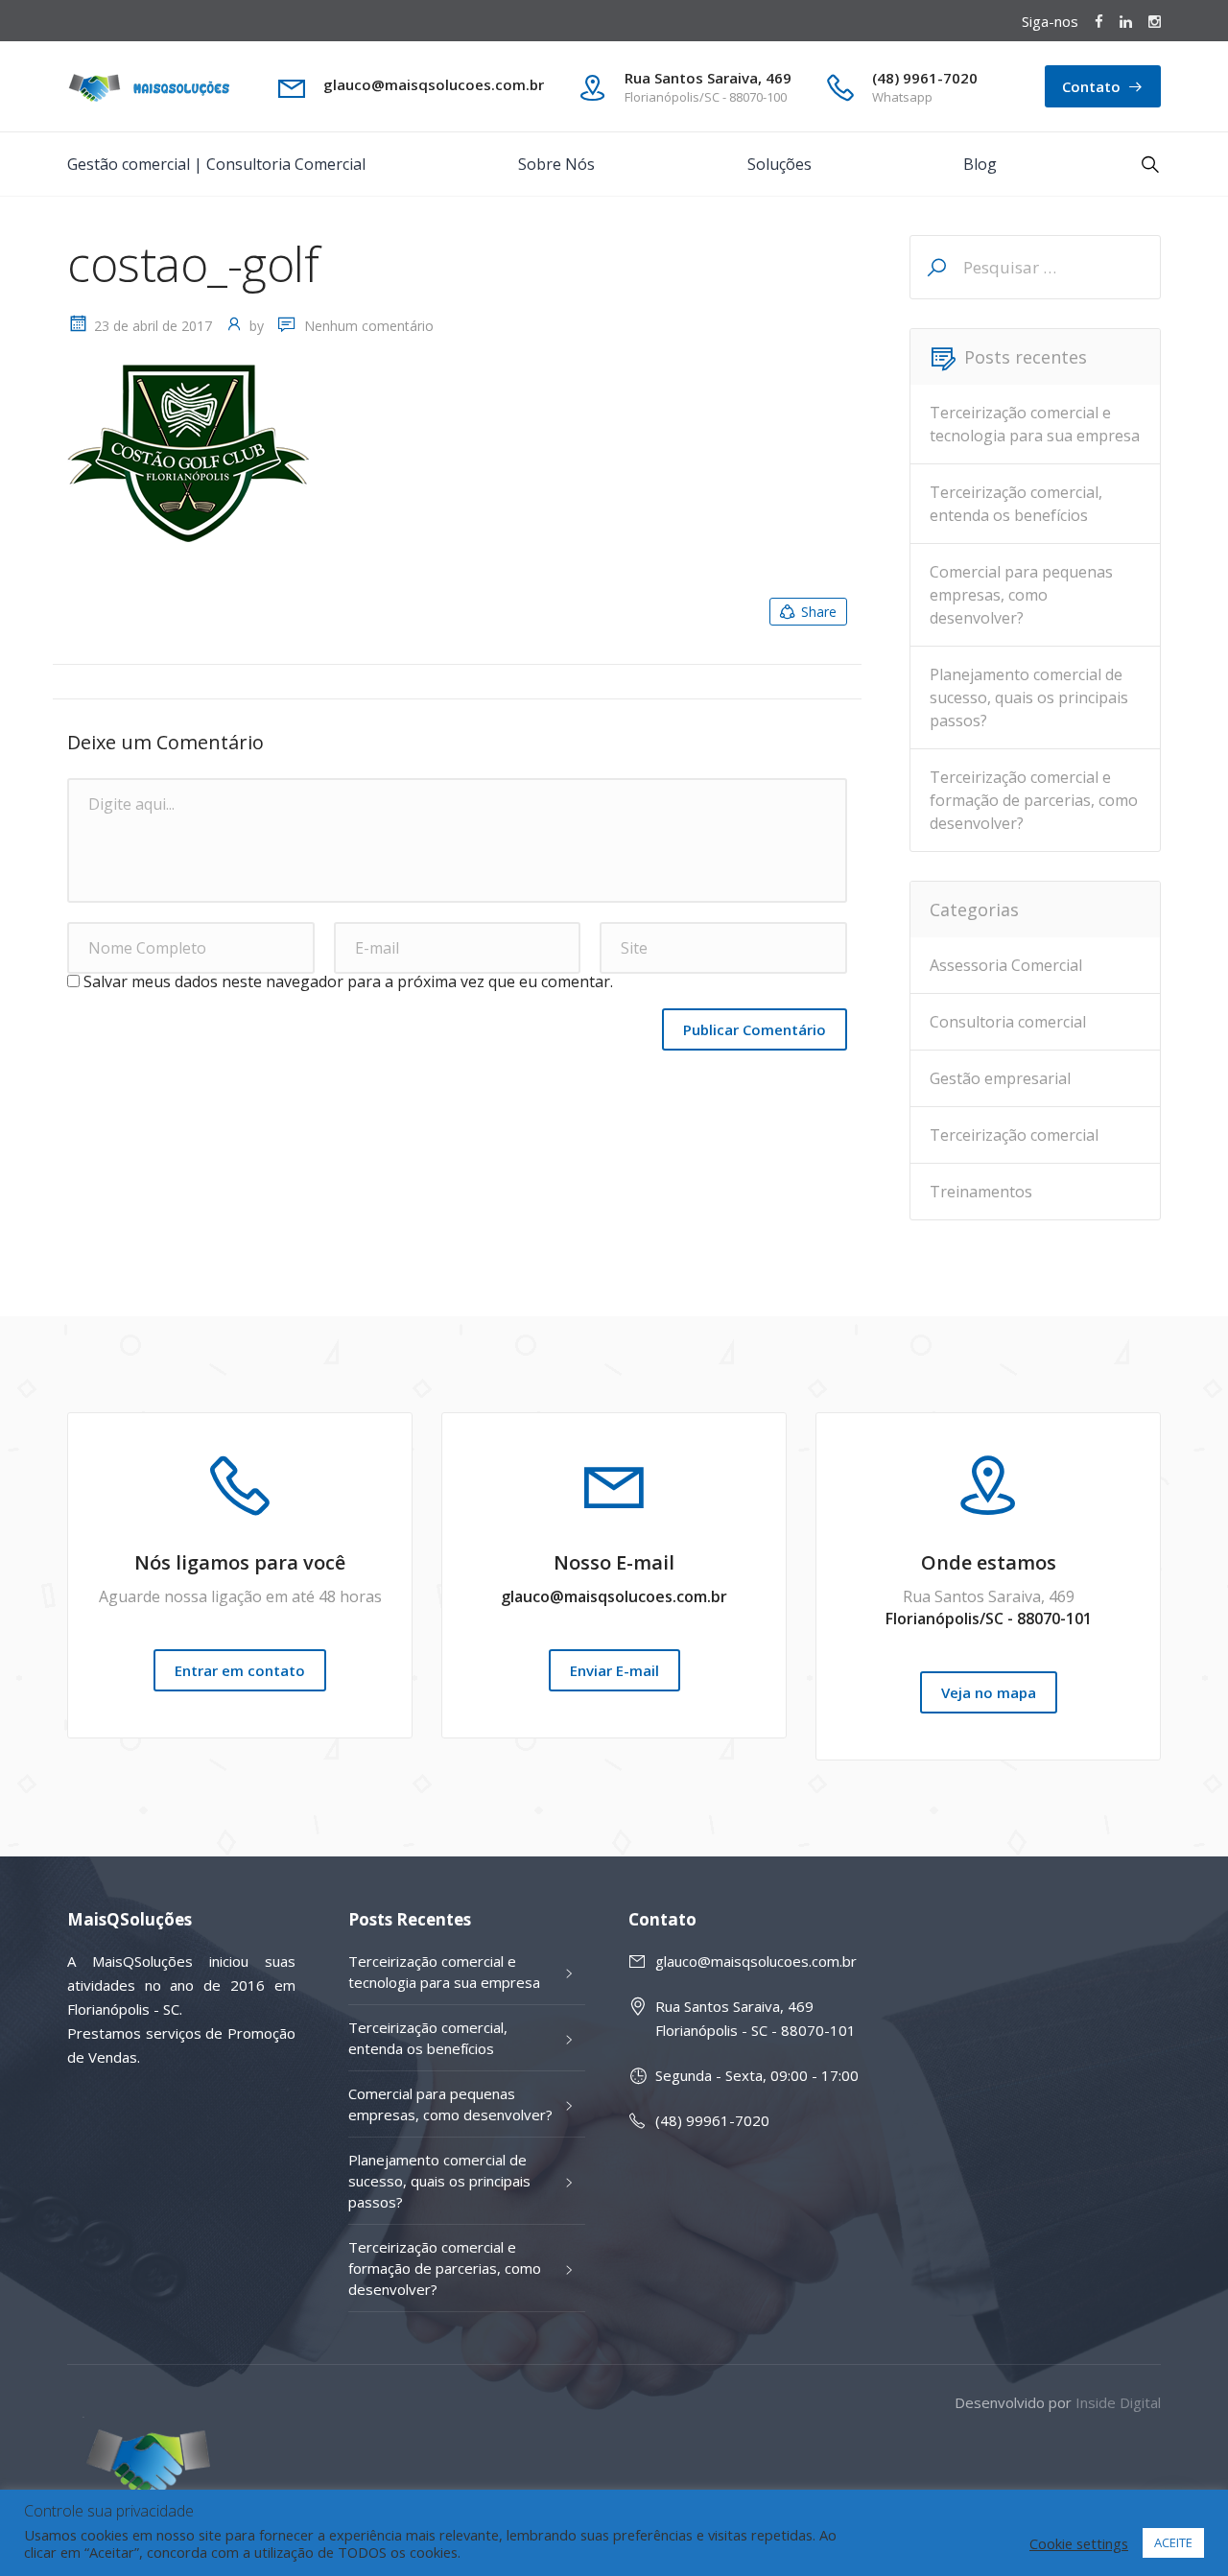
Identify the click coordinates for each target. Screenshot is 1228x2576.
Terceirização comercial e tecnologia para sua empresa (1035, 424)
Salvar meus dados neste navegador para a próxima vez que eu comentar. (348, 981)
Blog (980, 164)
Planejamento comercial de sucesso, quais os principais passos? (1029, 697)
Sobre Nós (556, 164)
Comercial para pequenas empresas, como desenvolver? (1021, 594)
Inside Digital (1118, 2402)
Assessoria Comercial (1006, 965)
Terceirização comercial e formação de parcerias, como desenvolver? (1034, 800)
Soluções (779, 164)
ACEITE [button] (1173, 2542)
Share (819, 612)
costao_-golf (193, 263)
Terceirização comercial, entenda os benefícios (1016, 504)
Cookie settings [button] (1078, 2543)
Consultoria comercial (1008, 1021)
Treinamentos (981, 1191)
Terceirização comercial (1014, 1135)
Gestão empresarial (1000, 1078)
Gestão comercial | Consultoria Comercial (216, 164)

===============

* **TASK DIRECTIONS**
Look above for the line containing "Comercial para pequenas", then transcribe it and all lines after it through the last, exactly and with nothing else.

* **WRITTEN RESPONSE**
Comercial para pequenas empresas, como desenvolver? (1021, 594)
Inside Digital (1118, 2402)
Assessoria Comercial (1006, 965)
Terceirização comercial e formação de parcerias, como desenvolver? (1034, 800)
Soluções (779, 164)
ACEITE [button] (1173, 2542)
Share (819, 612)
costao_-golf (193, 263)
Terceirização comercial, entenda os benefícios (1016, 504)
Cookie settings [button] (1078, 2543)
Consultoria comercial (1008, 1021)
Treinamentos (981, 1191)
Terceirização comercial (1014, 1135)
Gestão empresarial (1000, 1078)
Gestão comercial | Consultoria Comercial (216, 164)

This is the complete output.